WHAT TO WORK ON: Every line from the one with "Click the 加载图像" to the end of the data needs to be copied exactly, and no line before it.

EXERCISE INPUTS:
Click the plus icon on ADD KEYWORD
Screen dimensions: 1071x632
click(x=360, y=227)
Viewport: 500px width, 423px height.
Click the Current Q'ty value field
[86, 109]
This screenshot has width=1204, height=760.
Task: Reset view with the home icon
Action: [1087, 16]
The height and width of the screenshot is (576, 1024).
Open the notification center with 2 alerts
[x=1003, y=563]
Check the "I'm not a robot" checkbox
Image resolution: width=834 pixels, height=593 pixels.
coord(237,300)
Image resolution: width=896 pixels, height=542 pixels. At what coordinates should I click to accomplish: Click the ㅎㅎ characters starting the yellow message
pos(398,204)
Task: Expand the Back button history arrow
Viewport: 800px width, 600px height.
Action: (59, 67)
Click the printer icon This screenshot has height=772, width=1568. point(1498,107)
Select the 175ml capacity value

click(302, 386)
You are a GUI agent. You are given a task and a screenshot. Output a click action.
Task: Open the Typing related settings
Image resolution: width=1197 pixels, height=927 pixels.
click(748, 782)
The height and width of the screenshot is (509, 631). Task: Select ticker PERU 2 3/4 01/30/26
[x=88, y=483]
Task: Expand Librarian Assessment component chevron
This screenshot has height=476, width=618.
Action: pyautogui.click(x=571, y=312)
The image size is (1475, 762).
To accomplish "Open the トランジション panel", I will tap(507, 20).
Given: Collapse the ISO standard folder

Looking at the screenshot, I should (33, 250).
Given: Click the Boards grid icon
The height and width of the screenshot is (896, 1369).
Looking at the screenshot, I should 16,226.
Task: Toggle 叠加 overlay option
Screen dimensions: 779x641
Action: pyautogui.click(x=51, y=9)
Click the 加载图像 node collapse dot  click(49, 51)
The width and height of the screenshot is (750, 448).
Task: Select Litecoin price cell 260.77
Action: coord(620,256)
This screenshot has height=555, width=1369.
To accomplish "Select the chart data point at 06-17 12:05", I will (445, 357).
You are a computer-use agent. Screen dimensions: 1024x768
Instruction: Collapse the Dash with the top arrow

RESPONSE AREA:
Click the 加载图像 node collapse dot  click(49, 51)
The width and height of the screenshot is (750, 448).
Task: Select Litecoin price cell 260.77
Action: coord(620,256)
This screenshot has height=555, width=1369.
To accomplish "Select the chart data point at 06-17 12:05", I will (445, 357).
You are a computer-use agent. Screen dimensions: 1024x768
Instruction: Collapse the Dash with the top arrow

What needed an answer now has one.